[[ Provided data open ]]
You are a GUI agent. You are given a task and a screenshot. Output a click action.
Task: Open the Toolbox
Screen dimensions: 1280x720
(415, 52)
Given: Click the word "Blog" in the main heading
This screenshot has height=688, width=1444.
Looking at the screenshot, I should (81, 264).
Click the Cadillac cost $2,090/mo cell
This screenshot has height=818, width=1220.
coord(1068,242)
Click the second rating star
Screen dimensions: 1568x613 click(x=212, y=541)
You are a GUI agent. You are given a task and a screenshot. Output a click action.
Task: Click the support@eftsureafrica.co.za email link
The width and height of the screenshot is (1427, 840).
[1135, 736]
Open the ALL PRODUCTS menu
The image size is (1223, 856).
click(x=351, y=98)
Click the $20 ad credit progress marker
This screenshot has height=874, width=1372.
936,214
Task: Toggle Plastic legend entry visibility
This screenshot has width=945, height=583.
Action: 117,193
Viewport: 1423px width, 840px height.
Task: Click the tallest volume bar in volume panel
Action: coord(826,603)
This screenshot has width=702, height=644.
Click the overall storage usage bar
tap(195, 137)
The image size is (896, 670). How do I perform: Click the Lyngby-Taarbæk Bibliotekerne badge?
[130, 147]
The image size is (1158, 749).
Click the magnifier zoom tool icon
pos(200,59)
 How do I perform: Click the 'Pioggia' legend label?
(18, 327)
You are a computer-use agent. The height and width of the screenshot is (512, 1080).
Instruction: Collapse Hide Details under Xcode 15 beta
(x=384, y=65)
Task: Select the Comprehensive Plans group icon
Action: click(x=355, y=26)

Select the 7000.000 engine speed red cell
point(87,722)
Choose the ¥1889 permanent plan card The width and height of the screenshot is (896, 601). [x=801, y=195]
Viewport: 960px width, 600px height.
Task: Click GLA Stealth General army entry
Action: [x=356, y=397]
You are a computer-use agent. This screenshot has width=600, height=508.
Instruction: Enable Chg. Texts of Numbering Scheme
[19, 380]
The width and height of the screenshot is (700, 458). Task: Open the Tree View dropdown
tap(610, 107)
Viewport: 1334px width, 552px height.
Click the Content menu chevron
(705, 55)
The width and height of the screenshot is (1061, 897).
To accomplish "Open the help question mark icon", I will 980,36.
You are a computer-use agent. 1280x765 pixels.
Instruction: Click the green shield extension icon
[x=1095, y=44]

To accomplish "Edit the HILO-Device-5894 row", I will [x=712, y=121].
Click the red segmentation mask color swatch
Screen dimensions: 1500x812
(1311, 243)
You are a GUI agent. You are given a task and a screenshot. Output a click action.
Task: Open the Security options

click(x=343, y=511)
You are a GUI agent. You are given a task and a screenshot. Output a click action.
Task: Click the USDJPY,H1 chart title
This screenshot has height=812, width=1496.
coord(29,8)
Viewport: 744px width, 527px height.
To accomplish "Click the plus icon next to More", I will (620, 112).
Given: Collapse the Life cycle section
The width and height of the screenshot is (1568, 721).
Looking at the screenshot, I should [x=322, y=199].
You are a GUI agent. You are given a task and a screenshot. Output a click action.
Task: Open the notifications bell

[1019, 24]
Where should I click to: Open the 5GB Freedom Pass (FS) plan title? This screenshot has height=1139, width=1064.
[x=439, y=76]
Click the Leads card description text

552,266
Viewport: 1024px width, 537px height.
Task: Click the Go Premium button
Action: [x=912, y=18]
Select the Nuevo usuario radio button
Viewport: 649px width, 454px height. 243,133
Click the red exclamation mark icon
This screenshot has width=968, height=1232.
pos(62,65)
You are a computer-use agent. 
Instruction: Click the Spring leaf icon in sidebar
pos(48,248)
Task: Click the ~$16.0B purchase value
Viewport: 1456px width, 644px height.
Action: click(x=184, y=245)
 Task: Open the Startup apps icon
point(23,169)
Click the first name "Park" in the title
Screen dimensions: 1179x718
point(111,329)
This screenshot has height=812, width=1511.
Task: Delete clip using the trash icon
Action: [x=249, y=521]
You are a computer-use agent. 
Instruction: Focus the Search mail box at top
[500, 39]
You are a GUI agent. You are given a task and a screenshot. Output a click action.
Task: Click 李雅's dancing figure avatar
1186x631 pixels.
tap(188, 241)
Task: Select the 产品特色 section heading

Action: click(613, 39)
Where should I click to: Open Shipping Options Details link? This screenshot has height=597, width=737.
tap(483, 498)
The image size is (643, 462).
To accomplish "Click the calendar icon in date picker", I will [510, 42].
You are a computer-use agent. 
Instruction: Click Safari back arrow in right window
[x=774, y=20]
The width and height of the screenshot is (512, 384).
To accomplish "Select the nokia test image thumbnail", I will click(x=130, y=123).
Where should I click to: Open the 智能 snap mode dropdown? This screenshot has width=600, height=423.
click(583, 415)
[[ Provided data closed ]]
[Your objective]: Above are the records; reproduce all of them exactly.

[Task output]:
You are a GUI agent. You are given a task and a screenshot. Output a click action.
Task: Open the Toolbox
Screen dimensions: 1280x720
(415, 52)
Given: Click the word "Blog" in the main heading
This screenshot has height=688, width=1444.
Looking at the screenshot, I should (81, 264).
Click the Cadillac cost $2,090/mo cell
This screenshot has height=818, width=1220.
coord(1068,242)
Click the second rating star
Screen dimensions: 1568x613 click(x=212, y=541)
You are a GUI agent. You are given a task and a screenshot. Output a click action.
Task: Click the support@eftsureafrica.co.za email link
The width and height of the screenshot is (1427, 840).
[1135, 736]
Open the ALL PRODUCTS menu
The image size is (1223, 856).
click(x=351, y=98)
Click the $20 ad credit progress marker
This screenshot has height=874, width=1372.
936,214
Task: Toggle Plastic legend entry visibility
This screenshot has width=945, height=583.
Action: 117,193
Viewport: 1423px width, 840px height.
Task: Click the tallest volume bar in volume panel
Action: coord(826,603)
This screenshot has width=702, height=644.
Click the overall storage usage bar
tap(195, 137)
The image size is (896, 670). How do I perform: Click the Lyngby-Taarbæk Bibliotekerne badge?
[130, 147]
The image size is (1158, 749).
Click the magnifier zoom tool icon
pos(200,59)
 How do I perform: Click the 'Pioggia' legend label?
(18, 327)
You are a computer-use agent. The height and width of the screenshot is (512, 1080).
Instruction: Collapse Hide Details under Xcode 15 beta
(x=384, y=65)
Task: Select the Comprehensive Plans group icon
Action: click(x=355, y=26)

Select the 7000.000 engine speed red cell
point(87,722)
Choose the ¥1889 permanent plan card The width and height of the screenshot is (896, 601). [x=801, y=195]
Viewport: 960px width, 600px height.
Task: Click GLA Stealth General army entry
Action: [x=356, y=397]
You are a computer-use agent. This screenshot has width=600, height=508.
Instruction: Enable Chg. Texts of Numbering Scheme
[19, 380]
The width and height of the screenshot is (700, 458). Task: Open the Tree View dropdown
tap(610, 107)
Viewport: 1334px width, 552px height.
Click the Content menu chevron
(705, 55)
The width and height of the screenshot is (1061, 897).
To accomplish "Open the help question mark icon", I will 980,36.
You are a computer-use agent. 1280x765 pixels.
Instruction: Click the green shield extension icon
[x=1095, y=44]

To accomplish "Edit the HILO-Device-5894 row", I will [x=712, y=121].
Click the red segmentation mask color swatch
Screen dimensions: 1500x812
(1311, 243)
You are a GUI agent. You are given a task and a screenshot. Output a click action.
Task: Open the Security options

click(x=343, y=511)
You are a GUI agent. You are given a task and a screenshot. Output a click action.
Task: Click the USDJPY,H1 chart title
This screenshot has height=812, width=1496.
coord(29,8)
Viewport: 744px width, 527px height.
To accomplish "Click the plus icon next to More", I will (620, 112).
Given: Collapse the Life cycle section
The width and height of the screenshot is (1568, 721).
Looking at the screenshot, I should [x=322, y=199].
You are a GUI agent. You are given a task and a screenshot. Output a click action.
Task: Open the notifications bell

[1019, 24]
Where should I click to: Open the 5GB Freedom Pass (FS) plan title? This screenshot has height=1139, width=1064.
[x=439, y=76]
Click the Leads card description text

552,266
Viewport: 1024px width, 537px height.
Task: Click the Go Premium button
Action: [x=912, y=18]
Select the Nuevo usuario radio button
Viewport: 649px width, 454px height. 243,133
Click the red exclamation mark icon
This screenshot has width=968, height=1232.
pos(62,65)
You are a computer-use agent. 
Instruction: Click the Spring leaf icon in sidebar
pos(48,248)
Task: Click the ~$16.0B purchase value
Viewport: 1456px width, 644px height.
Action: click(x=184, y=245)
 Task: Open the Startup apps icon
point(23,169)
Click the first name "Park" in the title
Screen dimensions: 1179x718
point(111,329)
This screenshot has height=812, width=1511.
Task: Delete clip using the trash icon
Action: [x=249, y=521]
You are a computer-use agent. 
Instruction: Focus the Search mail box at top
[500, 39]
You are a GUI agent. You are given a task and a screenshot. Output a click action.
Task: Click 李雅's dancing figure avatar
1186x631 pixels.
tap(188, 241)
Task: Select the 产品特色 section heading

Action: click(613, 39)
Where should I click to: Open Shipping Options Details link? This screenshot has height=597, width=737.
tap(483, 498)
The image size is (643, 462).
To accomplish "Click the calendar icon in date picker", I will [510, 42].
You are a computer-use agent. 
Instruction: Click Safari back arrow in right window
[x=774, y=20]
The width and height of the screenshot is (512, 384).
To accomplish "Select the nokia test image thumbnail", I will click(x=130, y=123).
Where should I click to: Open the 智能 snap mode dropdown? This screenshot has width=600, height=423.
click(583, 415)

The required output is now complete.